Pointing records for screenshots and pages
---*---
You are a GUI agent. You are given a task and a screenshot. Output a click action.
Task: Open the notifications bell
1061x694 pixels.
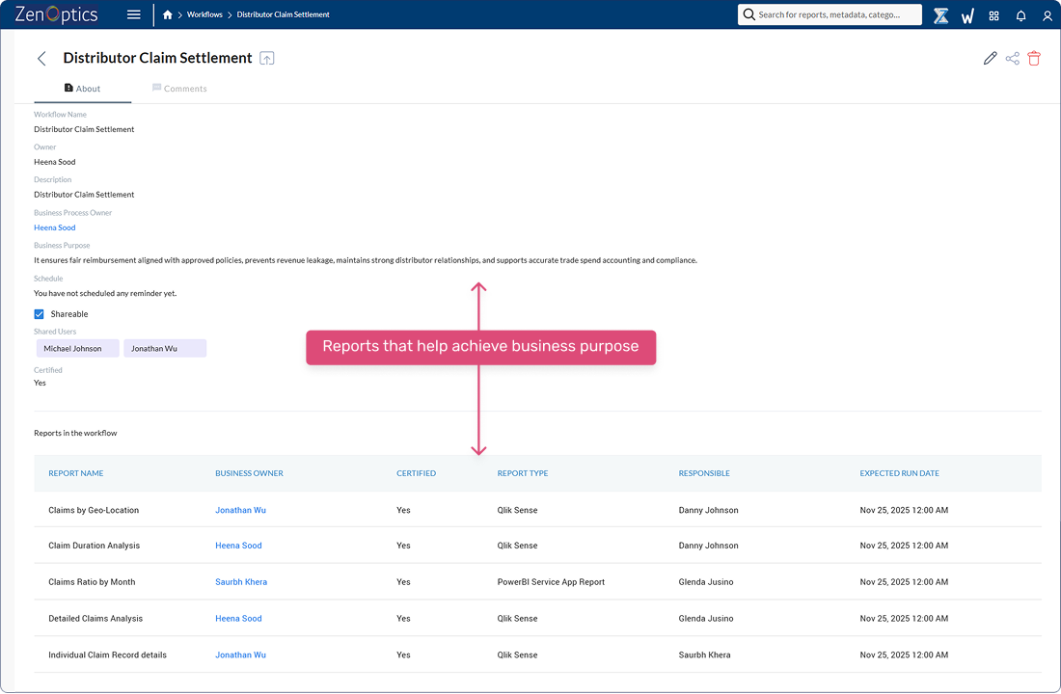[1020, 15]
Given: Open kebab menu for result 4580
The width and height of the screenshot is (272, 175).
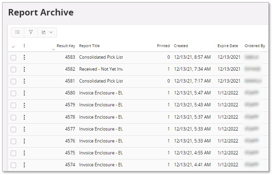Looking at the screenshot, I should coord(24,93).
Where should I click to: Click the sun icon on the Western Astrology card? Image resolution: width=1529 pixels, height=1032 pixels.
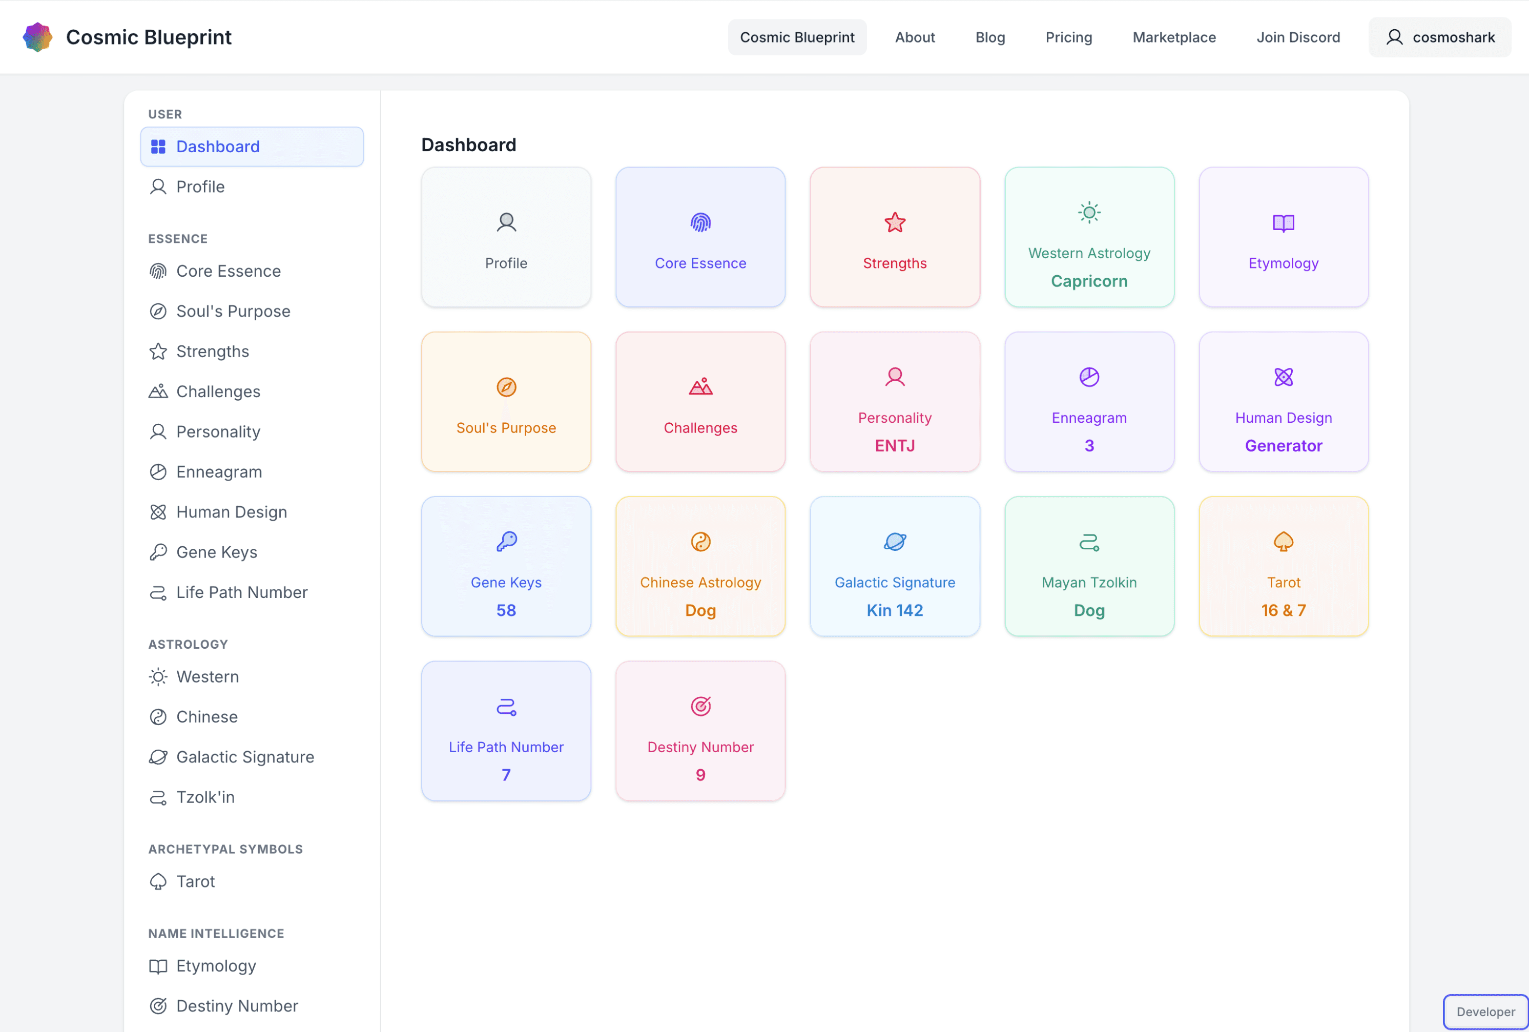pos(1089,212)
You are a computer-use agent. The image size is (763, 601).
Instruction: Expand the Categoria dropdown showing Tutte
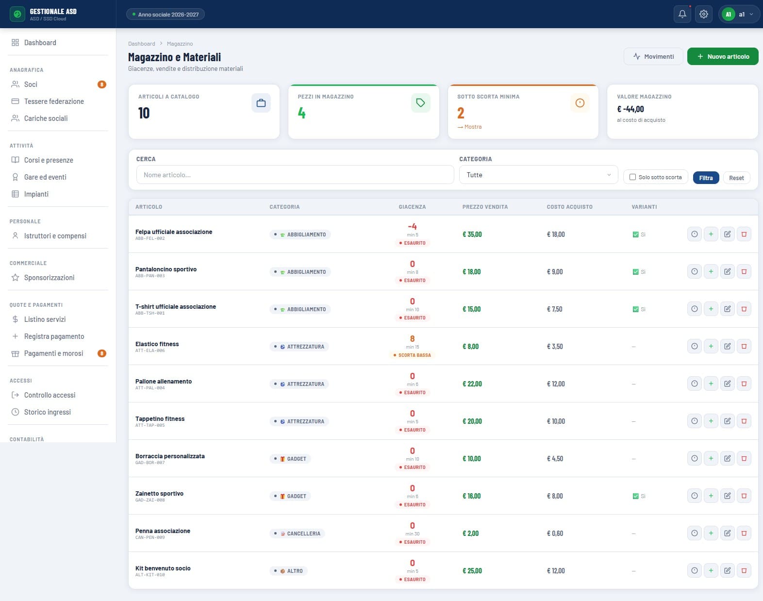pyautogui.click(x=538, y=175)
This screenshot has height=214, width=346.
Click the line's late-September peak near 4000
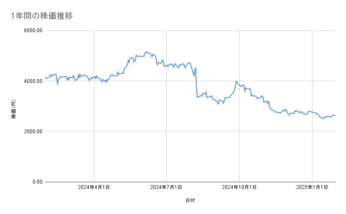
---*---
Please write out every one of the items above word for word, leaving out the pictures.

- **Response to the task**
You are a GUI agent. You are given a task and a screenshot. Output a click action.
Task: Open the notifications bell
1061x694 pixels.
[1020, 15]
Given: Open kebab menu for result 4580
The width and height of the screenshot is (272, 175).
Looking at the screenshot, I should coord(24,93).
Where should I click to: Click the sun icon on the Western Astrology card? Image resolution: width=1529 pixels, height=1032 pixels.
pos(1089,212)
You are a computer-use agent. The image size is (763, 601).
Instruction: Expand the Categoria dropdown showing Tutte
pyautogui.click(x=538, y=175)
This screenshot has height=214, width=346.
Click the line's late-September peak near 4000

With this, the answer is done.